From Bugzilla Helper: User-Agent: Mozilla/5.0 (X11; U; Linux x86_64; en-US; rv:1.7.10) Gecko/20050909 Fedora/1.0.6-1.2.fc3 Firefox/1.0.6 Description of problem: Despite the fact that gdm.conf contains more configuration lines than gcc having options... You can specify that you want your X server to run at a raised or lowered priority (typically raised). For instance, if you're doing a lot of multimedia that's realtime (like running Xine or Mplayer or MythTV), then you'll probably want to run your X server at -10 or so.

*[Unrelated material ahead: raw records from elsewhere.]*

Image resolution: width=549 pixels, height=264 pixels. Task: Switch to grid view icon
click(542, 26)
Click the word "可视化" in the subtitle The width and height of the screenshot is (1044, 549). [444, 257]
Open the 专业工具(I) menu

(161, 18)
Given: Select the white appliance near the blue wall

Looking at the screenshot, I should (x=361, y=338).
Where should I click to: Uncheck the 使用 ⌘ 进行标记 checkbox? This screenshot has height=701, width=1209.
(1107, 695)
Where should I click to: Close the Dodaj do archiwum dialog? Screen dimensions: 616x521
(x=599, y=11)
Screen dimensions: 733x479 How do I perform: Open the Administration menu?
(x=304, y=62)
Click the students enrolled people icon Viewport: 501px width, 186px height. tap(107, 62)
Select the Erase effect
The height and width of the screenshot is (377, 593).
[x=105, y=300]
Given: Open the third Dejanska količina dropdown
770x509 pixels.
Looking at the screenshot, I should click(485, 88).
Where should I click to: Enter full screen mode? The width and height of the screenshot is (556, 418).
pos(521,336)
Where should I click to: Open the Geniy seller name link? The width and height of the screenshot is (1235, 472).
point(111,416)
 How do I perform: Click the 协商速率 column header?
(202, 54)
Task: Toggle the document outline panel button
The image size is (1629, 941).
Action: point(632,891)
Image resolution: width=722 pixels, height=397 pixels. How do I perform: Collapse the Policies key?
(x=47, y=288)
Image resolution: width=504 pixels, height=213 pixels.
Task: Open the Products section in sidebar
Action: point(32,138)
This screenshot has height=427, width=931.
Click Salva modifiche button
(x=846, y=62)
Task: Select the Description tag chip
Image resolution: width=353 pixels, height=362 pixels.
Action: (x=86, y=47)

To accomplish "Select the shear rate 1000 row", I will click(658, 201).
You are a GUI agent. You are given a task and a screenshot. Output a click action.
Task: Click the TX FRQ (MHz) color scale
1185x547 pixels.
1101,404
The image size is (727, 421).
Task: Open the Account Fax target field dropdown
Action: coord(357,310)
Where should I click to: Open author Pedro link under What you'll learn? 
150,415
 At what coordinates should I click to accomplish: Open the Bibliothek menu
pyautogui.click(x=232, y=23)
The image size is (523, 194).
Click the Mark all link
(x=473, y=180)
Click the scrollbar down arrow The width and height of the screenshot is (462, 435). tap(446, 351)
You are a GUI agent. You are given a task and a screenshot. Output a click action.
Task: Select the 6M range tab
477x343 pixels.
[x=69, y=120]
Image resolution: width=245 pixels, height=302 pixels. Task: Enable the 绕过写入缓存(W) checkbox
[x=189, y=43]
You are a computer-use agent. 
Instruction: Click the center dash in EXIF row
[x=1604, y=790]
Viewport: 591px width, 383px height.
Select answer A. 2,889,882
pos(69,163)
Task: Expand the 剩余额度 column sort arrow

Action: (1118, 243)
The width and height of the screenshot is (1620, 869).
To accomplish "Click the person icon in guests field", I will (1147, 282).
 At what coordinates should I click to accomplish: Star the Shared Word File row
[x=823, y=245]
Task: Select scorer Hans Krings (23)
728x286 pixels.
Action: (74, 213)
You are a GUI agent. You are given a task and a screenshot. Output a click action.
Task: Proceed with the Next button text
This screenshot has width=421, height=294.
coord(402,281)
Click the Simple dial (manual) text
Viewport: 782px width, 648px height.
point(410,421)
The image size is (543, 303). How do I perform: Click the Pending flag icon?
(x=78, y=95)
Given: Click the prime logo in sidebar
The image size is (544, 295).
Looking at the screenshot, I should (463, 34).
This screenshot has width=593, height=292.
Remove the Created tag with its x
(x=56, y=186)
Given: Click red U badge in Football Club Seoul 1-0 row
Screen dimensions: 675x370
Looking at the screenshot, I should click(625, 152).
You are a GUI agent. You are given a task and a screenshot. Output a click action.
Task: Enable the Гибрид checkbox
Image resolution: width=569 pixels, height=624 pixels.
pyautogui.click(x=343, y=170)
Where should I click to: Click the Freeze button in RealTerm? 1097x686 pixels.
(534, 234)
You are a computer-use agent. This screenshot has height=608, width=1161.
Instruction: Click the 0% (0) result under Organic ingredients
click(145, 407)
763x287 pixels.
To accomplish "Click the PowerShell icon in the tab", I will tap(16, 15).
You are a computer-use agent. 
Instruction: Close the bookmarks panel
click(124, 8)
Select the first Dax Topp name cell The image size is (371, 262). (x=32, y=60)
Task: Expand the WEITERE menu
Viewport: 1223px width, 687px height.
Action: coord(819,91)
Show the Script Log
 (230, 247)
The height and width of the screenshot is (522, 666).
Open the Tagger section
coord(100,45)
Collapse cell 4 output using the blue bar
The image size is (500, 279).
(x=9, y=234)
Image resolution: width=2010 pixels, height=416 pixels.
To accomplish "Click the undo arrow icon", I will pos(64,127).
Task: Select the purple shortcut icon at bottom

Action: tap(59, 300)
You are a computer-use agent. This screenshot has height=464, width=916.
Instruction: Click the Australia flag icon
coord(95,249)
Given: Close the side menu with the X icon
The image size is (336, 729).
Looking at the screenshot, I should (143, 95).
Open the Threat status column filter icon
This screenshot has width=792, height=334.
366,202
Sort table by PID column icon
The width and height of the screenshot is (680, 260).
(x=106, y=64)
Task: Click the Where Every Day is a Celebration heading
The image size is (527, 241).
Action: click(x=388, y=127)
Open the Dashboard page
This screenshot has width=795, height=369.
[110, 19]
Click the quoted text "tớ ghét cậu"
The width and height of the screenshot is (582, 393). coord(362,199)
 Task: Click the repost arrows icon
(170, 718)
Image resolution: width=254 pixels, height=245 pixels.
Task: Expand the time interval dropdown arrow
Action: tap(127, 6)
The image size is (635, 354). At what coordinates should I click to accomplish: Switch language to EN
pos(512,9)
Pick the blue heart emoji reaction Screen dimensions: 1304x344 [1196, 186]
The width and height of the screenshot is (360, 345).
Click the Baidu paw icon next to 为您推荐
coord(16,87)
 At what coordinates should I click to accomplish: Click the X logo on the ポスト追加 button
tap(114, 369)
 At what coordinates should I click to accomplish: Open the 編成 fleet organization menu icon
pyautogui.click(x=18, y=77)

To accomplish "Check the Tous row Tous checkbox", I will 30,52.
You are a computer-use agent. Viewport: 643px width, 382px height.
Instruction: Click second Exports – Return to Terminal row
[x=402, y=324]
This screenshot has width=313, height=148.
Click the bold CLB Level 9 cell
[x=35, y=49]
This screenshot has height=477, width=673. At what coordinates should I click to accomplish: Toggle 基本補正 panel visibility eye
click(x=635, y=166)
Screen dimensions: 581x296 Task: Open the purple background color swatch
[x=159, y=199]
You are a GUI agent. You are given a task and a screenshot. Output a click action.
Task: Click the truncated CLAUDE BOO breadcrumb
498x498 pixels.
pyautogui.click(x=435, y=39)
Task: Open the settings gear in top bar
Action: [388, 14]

Version-Release number of selected component (if applicable): gdm-2.6.0.5-6 How reproducible: Always Steps to Reproduce: 1. run "ps -efl | egrep '\<X\>' 2. Check the NICE column. 3. Actual Results: The X server usually runs at a default nice priority of 0. Additional info: It would be better to allow one to give a config line as: [server-Standard] nice=-5 and have it run X at -5. This is a lot more secure than having to do a "sudo renice" of the server from your .xinitrc file.
Hi Phillip, Can't you just change the command= line to have nice -n -5 in front of everything else? Either way, this type of feature request should go upstream. It's not really fedora specific and we wouldn't want to carry a patch that diverged from upstream for this kind of feature. If you do file upstream can you post a link to the upstream bug report here?
A bug has been opened upstream, and the id is 323346 http://bugzilla.gnome.org/show_bug.cgi?id=323346 The reason you can't do it via "nice" is that the server does a "setuid" and "setgid" before starting the command line, which means that you can only increase the priority (i.e. positive nice values). You can't lower it.
This has been fixed upstream. This can be closed.